* **EXERCISE 1**:
In two sentences, sum up the passage on charity and philanthropy below.
* **EXERCISE 2**:
In the passage on charity and philanthropy below, put this sentence into Spanish: "Charity still is invoked as an alternative to statist interventions."
* **EXERCISE 3**:
Using the passage on charity and philanthropy below, decide whether each statement agrees with it. Answer yes or no for each, and quote the words that settle it. (a) Byrne spoke in favor of the Associated Charities. (b) Marian Wright Edelman is president of the Children's Defense Fund. (c) In Pope Francis's teachings, charity and justice are necessarily opposed.

* **PASSAGE PROVIDED**:
****************

Take, for instance, a speech delivered by Boston Vicar-General William Byrne in 1880. “It is not wise to seek the total abolition of poverty,” counseled Byrne, against the seductive ambitions of philanthropy, which sought to eradicate poverty, and not merely tend to its symptoms. “The poor are the occasion of countless blessings to the rich, and he must be callous indeed that does not realize that fact.” Yet in the same speech, Byrne responded unfavorably to the establishment of a new charitable agency in Boston, the Associated Charities. This agency sat at the vanguard of the scientific charity movement, which was supported by much of the city’s business establishment, and sought to discipline a tradition of “indiscriminate almsgiving” which its proponents believed only encouraged dependency.

On the one hand, Byrne lamented the tendency he detected within the scientific charity movement “to class poverty among the evils that ought to be eradicated from society” and praised the spiritual blessings the poor granted to the rich. Yet Byrne also warned that the obsession with pauperism blinded social reformers to greater evils. “[I]t is highly probable that an avaricious love of riches, and an undue accumulation of the same in the hands of a few, have produced more mischief in one generation than all the poverty, vicious and otherwise, that the world has ever seen.” Elizabeth Warren couldn’t have said it better herself.

We can detect that same ideological indeterminacy in the relation between charity and philanthropy in our present day. Charity has not lost its associations with conservatism; in fact, the rehabilitation of an ethic of charity was a central preoccupation of the architects of compassionate conservatism, such as Marvin Olasky, a calling that has been taken up more recently by Speaker of the House Paul Ryan. Charity still is invoked as an alternative to statist interventions. And in the sloganeering of social justice causes, charity is almost always invoked as what activists do not need more of. To cite just one example, in a recent post on the Huff Post blog, Marian Wright Edelman, president of the Children’s Defense Fund, pronounced, “Charity is Not a Substitute for Justice,” a declaration that could have been taken from an American Railway Union pamphlet a century ago. At the present moment, when the ambitions of philanthropy are as grand as ever, charity still suggests to many a pinched, constricted, and almost willfully blind call to action.

Yet not to all. Indeed, precisely because philanthropy’s dominance has grown so pronounced, and because its has grown so closely aligned with the corporate order (a union formalized and sanctified through the neologism philanthro-capitalism), once again, the traditional ethic of charity has emerged as one of the more potent critical modes of articulating a rebuke of global capitalism’s excesses. No one has wielded an ethic of charity more powerfully than has Pope Francis. The Pope has emerged as our time’s most vocal critic of capitalism—and, in a sense, has done more than any other figure to puncture the pretensions of philanthro-capitalism. And charity has been central to his message. He has called in his encyclicals for a Church that is “bruised, hurting and dirty because it has been out on the streets,” and has tied these personal ministrations to a broader critique of the “new tyranny” represented by unfettered capitalism and a “deified market.” Charity in his early apostolic exhortation, Evangelii Guadium, stands in opposition not to an overweening state but to an “economy of exclusion and inequality.”

There is no necessary antagonism between charity and justice in his teachings. The Christian life, he has declared, “means working to eliminate the structural causes of poverty and to promote the integral development of the poor, as well as small daily acts of solidarity in meeting the real needs which we encounter.” But since philanthropy also seeks to address the “structural causes of poverty,” Pope Francis suggests that there need not be an antagonism between an ethic of philanthropy and traditional charity either—or, at the least, that they can offer a salutary critique of each other.

In other words, the politics of charity has been, and still is, decidedly ambiguous. And it is these very ambiguities, though perhaps perplexing to scholars, that grant charity in its relation to philanthropy, a particularly powerful ideological punch.

****************

* **THE DATA**:
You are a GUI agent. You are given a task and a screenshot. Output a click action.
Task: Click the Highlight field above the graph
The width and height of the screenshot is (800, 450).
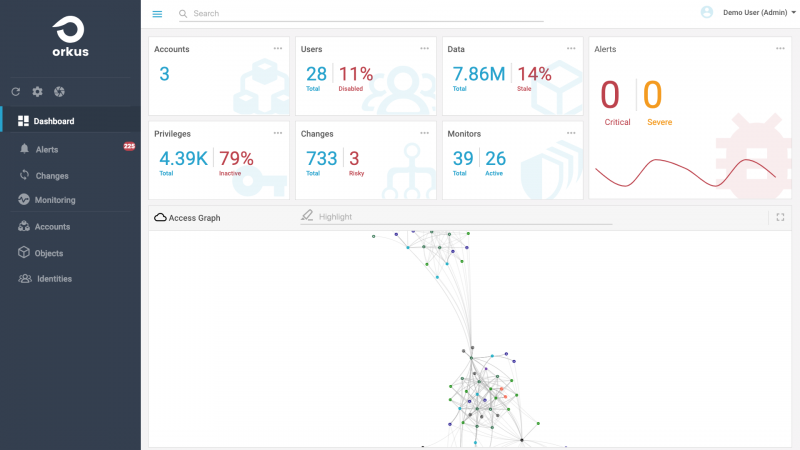point(460,217)
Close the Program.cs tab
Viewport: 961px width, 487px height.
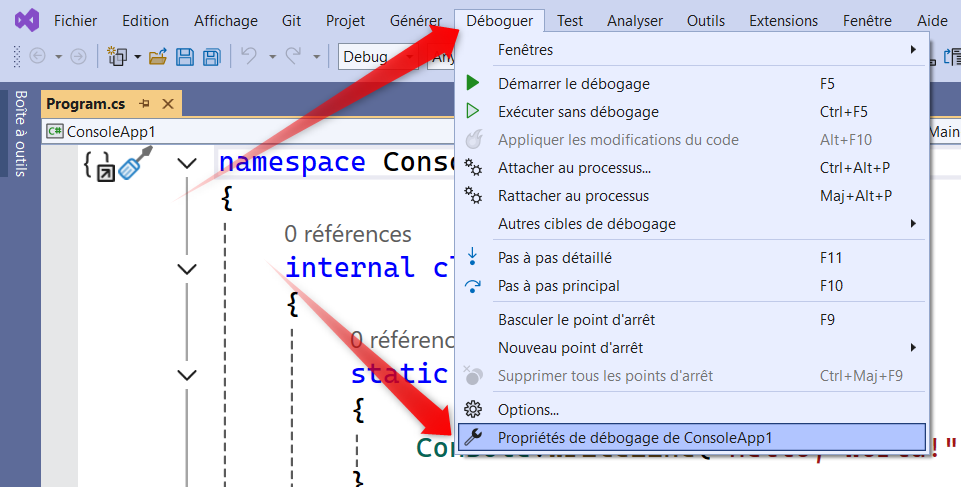[x=167, y=104]
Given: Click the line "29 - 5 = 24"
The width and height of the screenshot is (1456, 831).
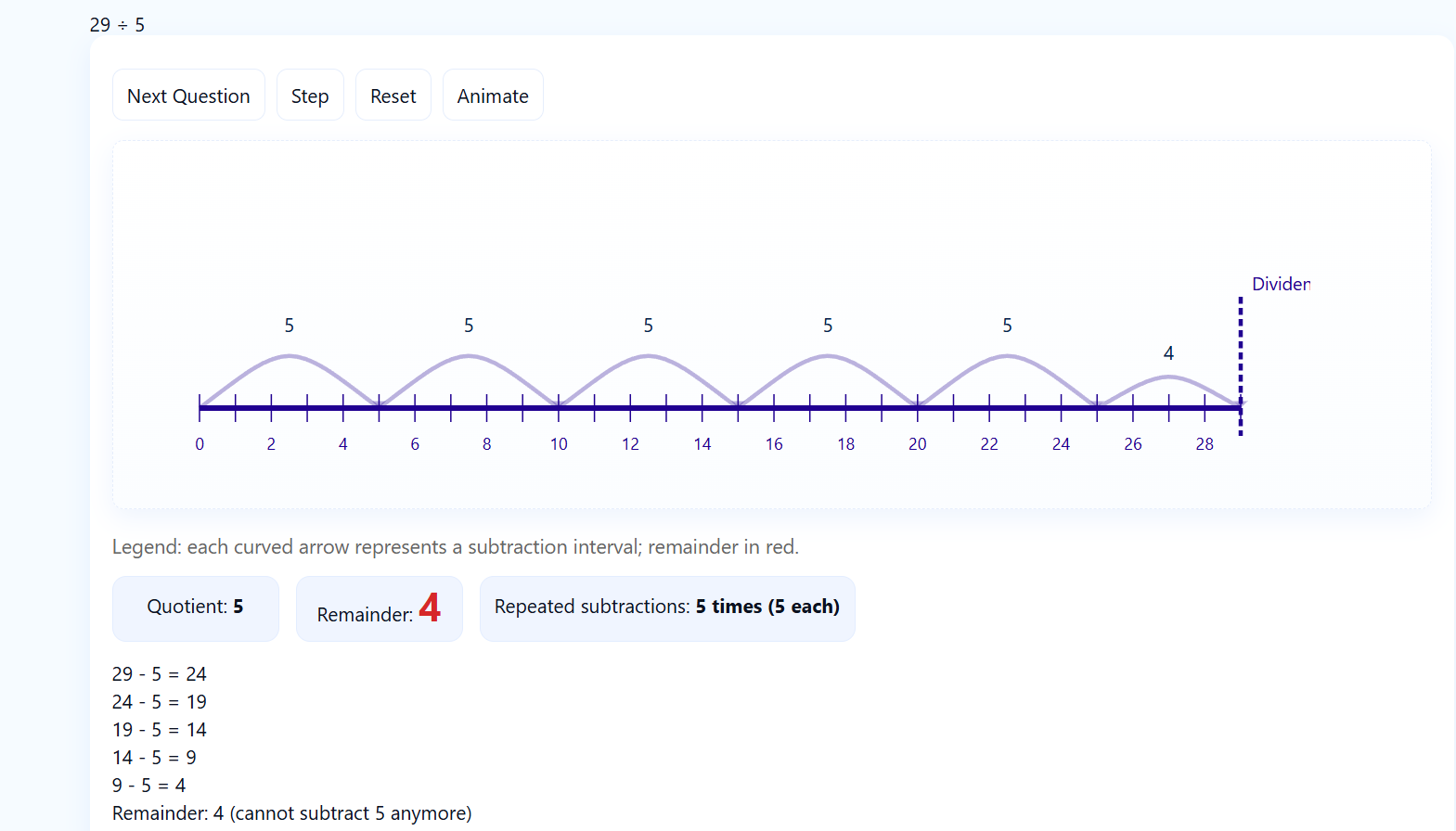Looking at the screenshot, I should (x=160, y=674).
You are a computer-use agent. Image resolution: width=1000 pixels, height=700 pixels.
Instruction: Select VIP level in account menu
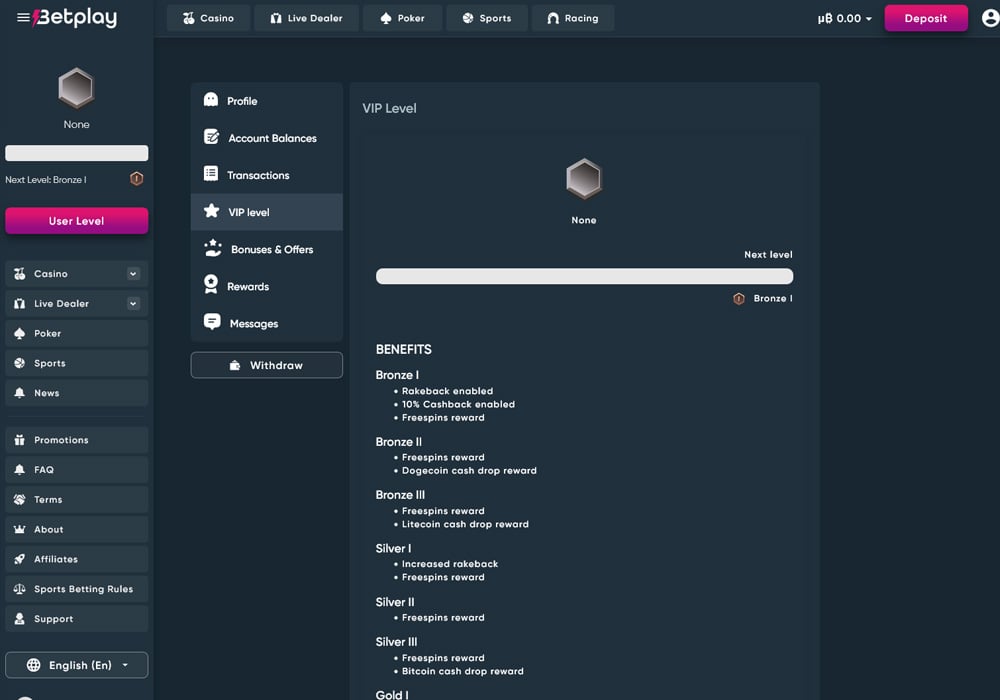click(266, 212)
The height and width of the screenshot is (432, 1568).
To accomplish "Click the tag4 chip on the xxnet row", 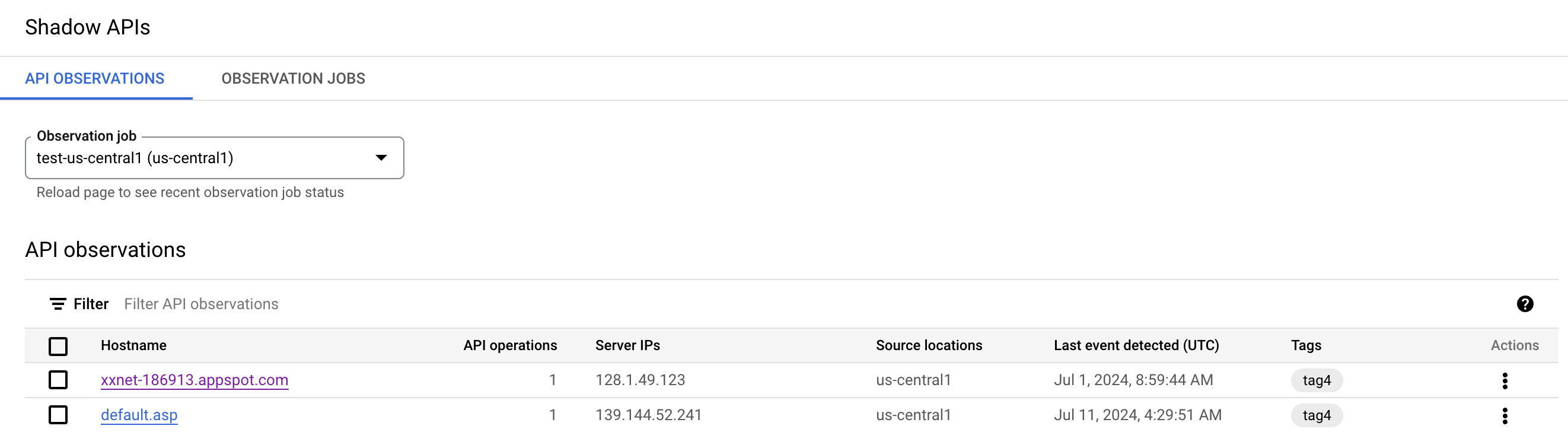I will (x=1317, y=380).
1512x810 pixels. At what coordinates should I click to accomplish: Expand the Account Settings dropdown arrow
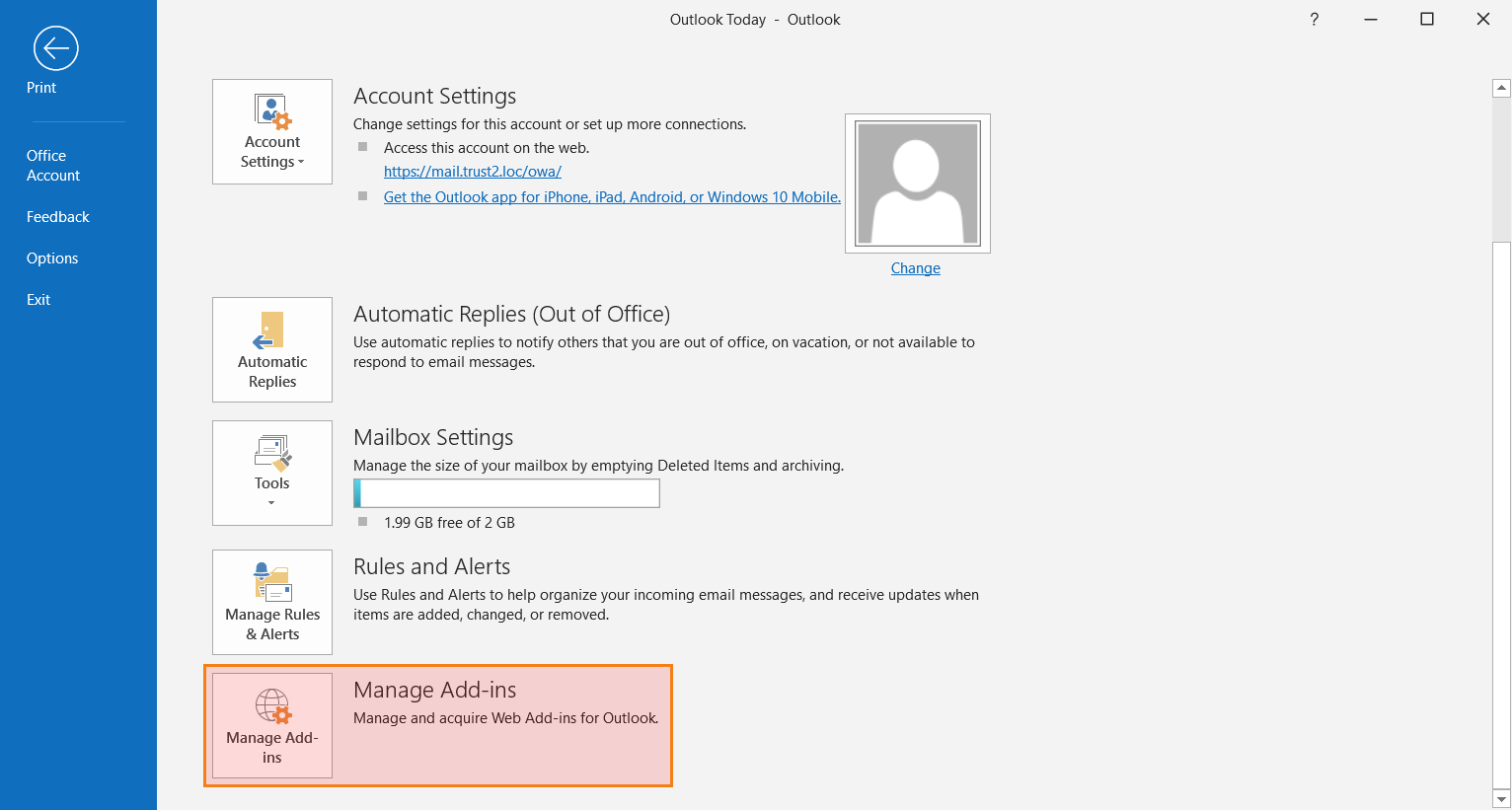[x=301, y=163]
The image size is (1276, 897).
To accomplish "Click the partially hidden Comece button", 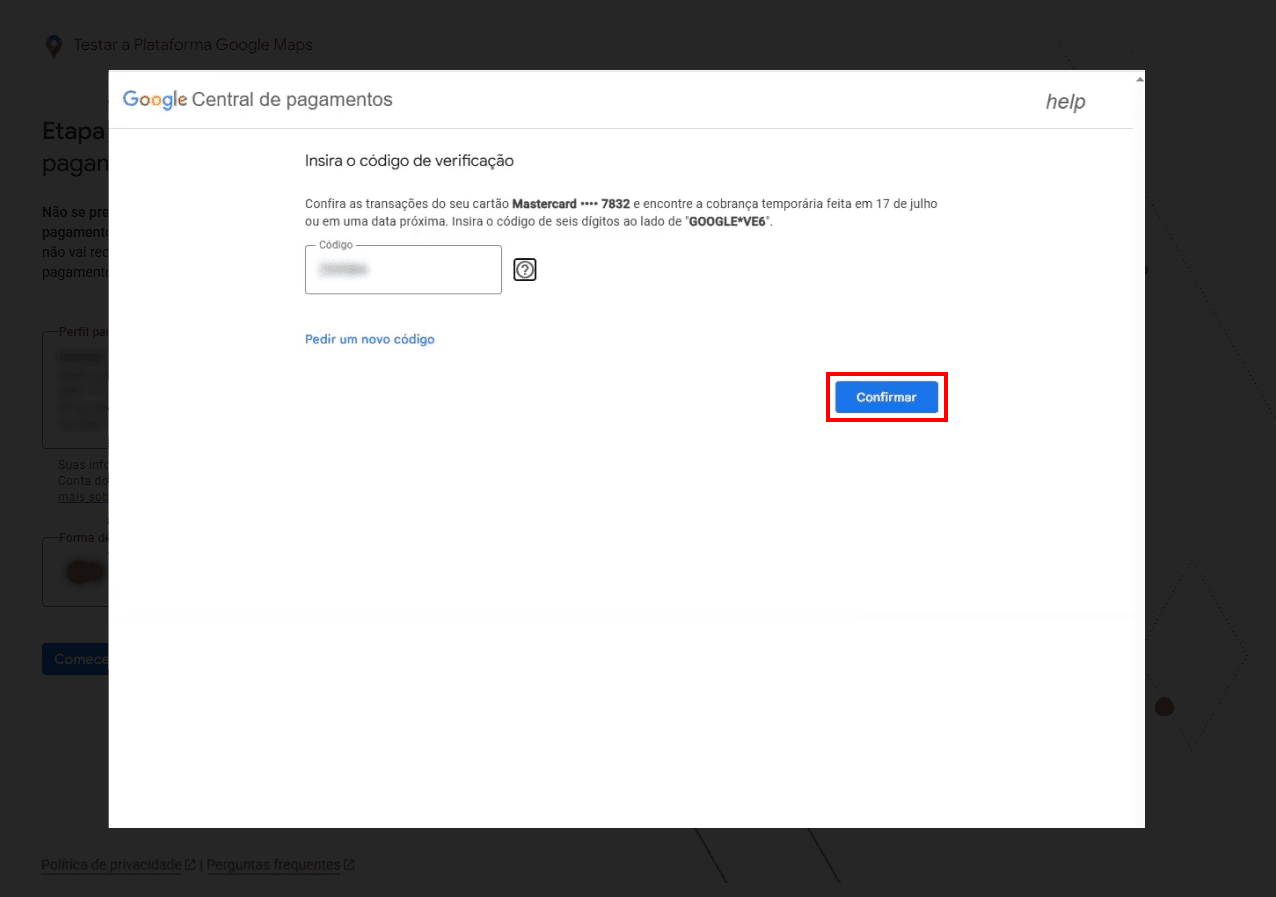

****************

* **TASK SOLUTION 1**:
In an 1880 speech, Boston Vicar-General William Byrne said the poor bless the rich and spoke against the scientific charity movement, yet he also warned that greed and wealth held by a few had done more harm than all poverty. Today charity is still linked with conservatism and set against justice, but Pope Francis uses it to criticize capitalism and philanthro-capitalism, and the passage argues that charity's ambiguous politics give it strong ideological force.

* **TASK SOLUTION 2**:
La caridad todavía se invoca como una alternativa a las intervenciones estatistas.

* **TASK SOLUTION 3**:
(a) No: "Byrne responded unfavorably to the establishment of a new charitable agency in Boston, the Associated Charities."
(b) Yes: "Marian Wright Edelman, president of the Children’s Defense Fund"
(c) No: "There is no necessary antagonism between charity and justice in his teachings."